De acordo com a revista "Sábado", Laura teve aulas de piano, adorava os músicos Caetano Veloso, Milton Nascimento, Charles Aznavour, Gilbert Bécaud e Georges Moustaki.
A música e as cantigas sempre foram, aliás, um ritual da casa em Massamá da família de Passos e Laura Ferreira. Como explica na mesma biografia de 2015, citada pelo "Observador", nas reuniões familiares que aqui decorreram faziam-se "duelos pelo título de quem canta a melhor morna, mas todos entoam, à sorte, porque todos adoram cantar".
Além das mornas, havia os petiscos e música portuguesa: “Cada um traz um petisco africano. Há quem toque viola e cavaquinho. O meu pai e o meu tio alternam entre mornas e as músicas portuguesas que conhecem. Eu e o Pedro cantamos fado. Adoramos cantar fado! É uma animação."
A luta contra o cancro
Laura Ferreira lutava contra o cancro há cinco anos. Foi diagnosticada em 2015 com um tumor ósseo nos joelhos, doença que a levou a colocar uma prótese nesta parte do corpo.
A notícia da doença veio no verão, depois de uma lesão que não havia curado como era suposto. “No verão de 2014, Laura sofreu uma lesão de trabalho, que não passou como devia. Os meses foram correndo e a mobilidade foi ficando limitada, cimentando-se a suspeita de que podia ser algo mais sério. Confirmou-se o pior cenário. Foi-lhe diagnosticado um osteossarcoma, um tumor ósseo agressivo que a forçou, e força ainda, a várias sessões de quimioterapia pré e pós operatória”, lê-se na mesma biografia.
Lembra o "Observador" que a mulher foi operada pela primeira vez naquele mesmo ano, para a remoção do tumor, no Hospital de Santa Maria, em Lisboa. Na altura, Passos Coelho era primeiro-ministro e conciliava numa agenda as duras tarefas inerentes aos dois mundos: “Depois vai para casa para jantar com as filhas. (…) Este é o coração mole por detrás da casca dura”, escreveu Laura Ferrera no livro "Venha de Onde Vier".

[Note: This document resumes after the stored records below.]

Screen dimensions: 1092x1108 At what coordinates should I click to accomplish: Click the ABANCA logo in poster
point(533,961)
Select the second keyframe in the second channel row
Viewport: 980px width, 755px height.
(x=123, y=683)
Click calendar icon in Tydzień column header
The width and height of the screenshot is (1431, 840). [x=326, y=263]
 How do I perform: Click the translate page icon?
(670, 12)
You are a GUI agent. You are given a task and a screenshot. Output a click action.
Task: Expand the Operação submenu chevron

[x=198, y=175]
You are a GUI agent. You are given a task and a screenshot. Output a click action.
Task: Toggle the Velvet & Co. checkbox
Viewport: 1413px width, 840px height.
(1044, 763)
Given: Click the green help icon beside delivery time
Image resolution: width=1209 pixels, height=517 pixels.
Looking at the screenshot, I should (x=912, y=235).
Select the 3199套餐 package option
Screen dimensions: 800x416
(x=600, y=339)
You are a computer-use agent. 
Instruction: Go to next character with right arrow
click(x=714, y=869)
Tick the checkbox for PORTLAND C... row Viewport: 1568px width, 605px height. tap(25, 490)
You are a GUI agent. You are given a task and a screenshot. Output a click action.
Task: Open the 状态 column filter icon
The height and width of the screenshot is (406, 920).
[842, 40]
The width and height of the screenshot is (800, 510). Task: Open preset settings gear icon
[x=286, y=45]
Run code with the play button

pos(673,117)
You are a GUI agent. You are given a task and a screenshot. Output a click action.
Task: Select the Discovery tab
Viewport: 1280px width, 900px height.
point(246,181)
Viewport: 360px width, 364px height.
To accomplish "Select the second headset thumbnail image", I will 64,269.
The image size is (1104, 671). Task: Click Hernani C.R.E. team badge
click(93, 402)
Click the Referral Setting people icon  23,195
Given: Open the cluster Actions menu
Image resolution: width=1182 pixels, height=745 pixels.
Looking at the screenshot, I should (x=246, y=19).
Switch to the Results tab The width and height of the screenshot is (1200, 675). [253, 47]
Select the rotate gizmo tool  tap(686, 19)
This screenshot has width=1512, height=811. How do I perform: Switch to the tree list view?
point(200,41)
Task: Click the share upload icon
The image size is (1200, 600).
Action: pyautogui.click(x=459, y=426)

Pela altura do diagnóstico, o então primeiro-ministro enviou uma nota à Agência Lusa, confirmando a situação de doença e pedindo respeito pela privacidade da família, recorda o jornal "Público.": “Como se tornou do conhecimento público recentemente, e para evitar mais especulações sobre este assunto, confirmo que foi diagnosticado à minha mulher, Laura Ferreira, um problema do foro oncológico que está a ser devidamente acompanhado."
Depois da dureza de sessões de quimioterapia, a doença acalmou e há dois anos parecia estar controlada. Mas, entretanto, o estado agravou-se: o cancro voltou e, em 2017, novos exames avançaram que se havia espalhado para os pulmões.
A partir daí, o estado de saúde de Laura Ferrera foi-se debilitando cada vez mais. Em dezembro, a fisioterapia foi transferida do hospital Amadora-Sintra para o IPO de Lisboa, como consequência do agravamento do seu estado clínico. Apesar de tudo, foi autorizada a deixar o hospital oncológico durante o Natal, para passar as época junto da família.
Marcelo Rebelo de Sousa já divulgou um comunicado da Presidência da Republica, deixando as "mais sentidas e amigas condolências neste momento de enorme perda da sua mulher". O presidente descreveu Laura Ferreira como "alguém que deixou um traço de humanidade e serviço comunitário na sociedade portuguesa."